Efforts to save endangered species have until now been based on a mistaken theory that if one species in an area is under threat, all species there are in danger, according to scientists at London's Imperial College.
LONDON Efforts to save endangered species have until now been based on a mistaken theory that if one species in an area is under threat, all species there are in danger, according to scientists at London's Imperial College.
In a study published in the science journal Nature, the scientists said it was wrong to use the plight of one species in a risk "hot spot" as an indicator of the threat facing all others in that area.
"There is a big chance that conservation efforts to date have been misfiring," co-author Ian Owens told Reuters on Wednesday. "This shows that we need a change of tack now.
The scientists looked at species abundance in grids measuring 100 km by 100 km to draw up the most detailed world map to date of mammals, birds and amphibians.
What emerged was a radically different picture from that dictated by common conservation theory, which takes one species as an indicator for all.
"Overall, our results indicate that 'silver-bullet' conservation strategies alone will not deliver efficient conservation solutions," they wrote.
"Until we go to individual locations we can't be sure. But this study undermines the old assumption that because one species is rare in one area, then all species there will be in the same position," Owens said.
"It is really important not to assume that there are simply a number of hotspots across the globe where everything living is endangered.
"The picture is far more complicated, with mammal, bird and amphibian numbers being threatened by different things in different locations," he added.

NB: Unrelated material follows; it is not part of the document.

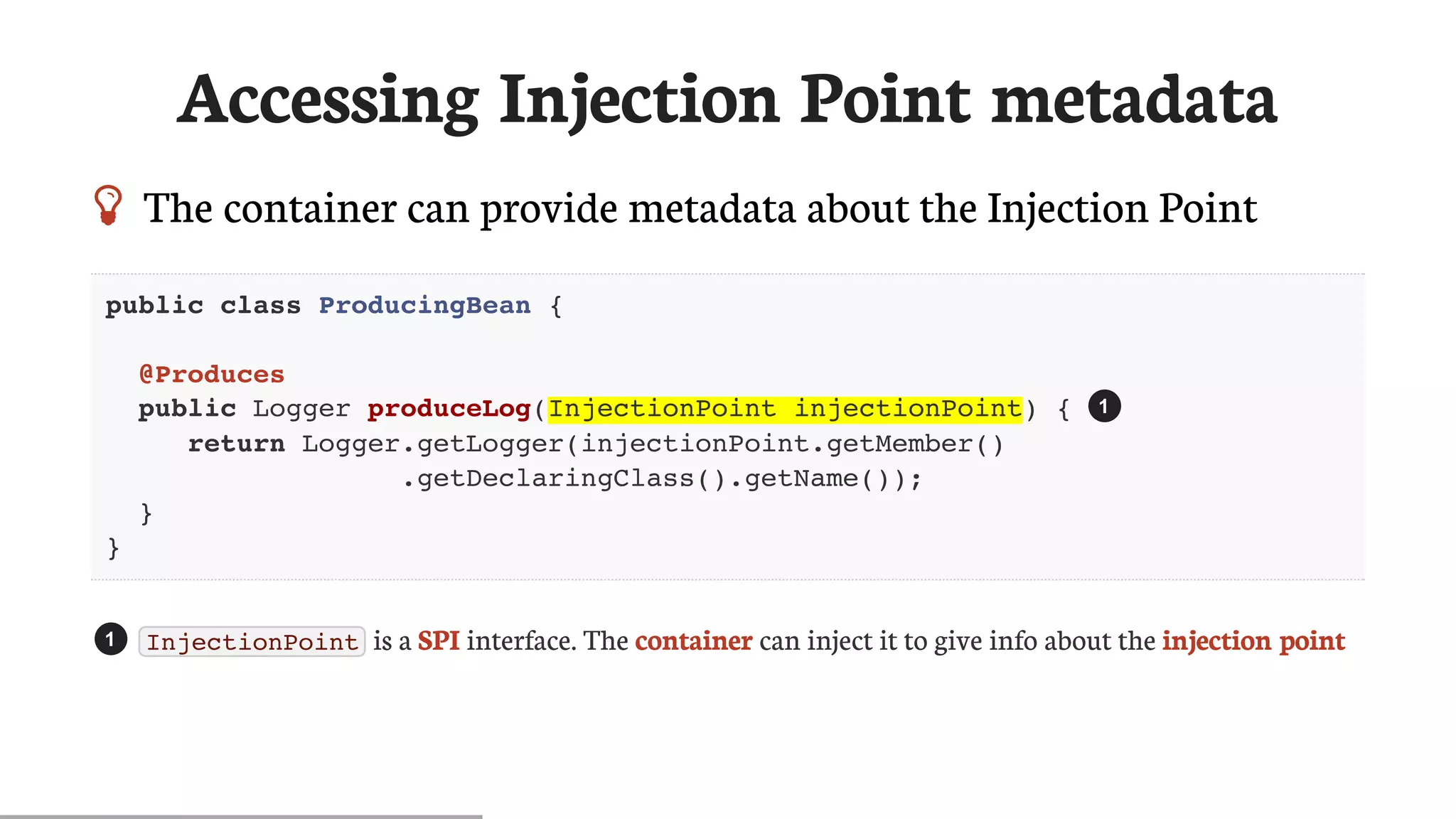Click the getMember() call in code
The width and height of the screenshot is (1456, 819).
pyautogui.click(x=915, y=444)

While endangered bird species are often at risk because their habitats are being destroyed, mammals like tigers face pressure from poachers, and amphibians may be threatened by imported non-native fish, he said.
"The good side is that this sort of database that we have developed now will enable us to be far more efficient in conservation measures in the future," Owens said.
He urged governments not to take the results of the study as a reason to delay conservation efforts until they have more detailed information.
"My hope is that we won't have that sort of effect and that this will enable us to go forward far more effectively," Owens said. "The simple message to governments and conservation agencies is -- keep doing what you are doing, but do it better."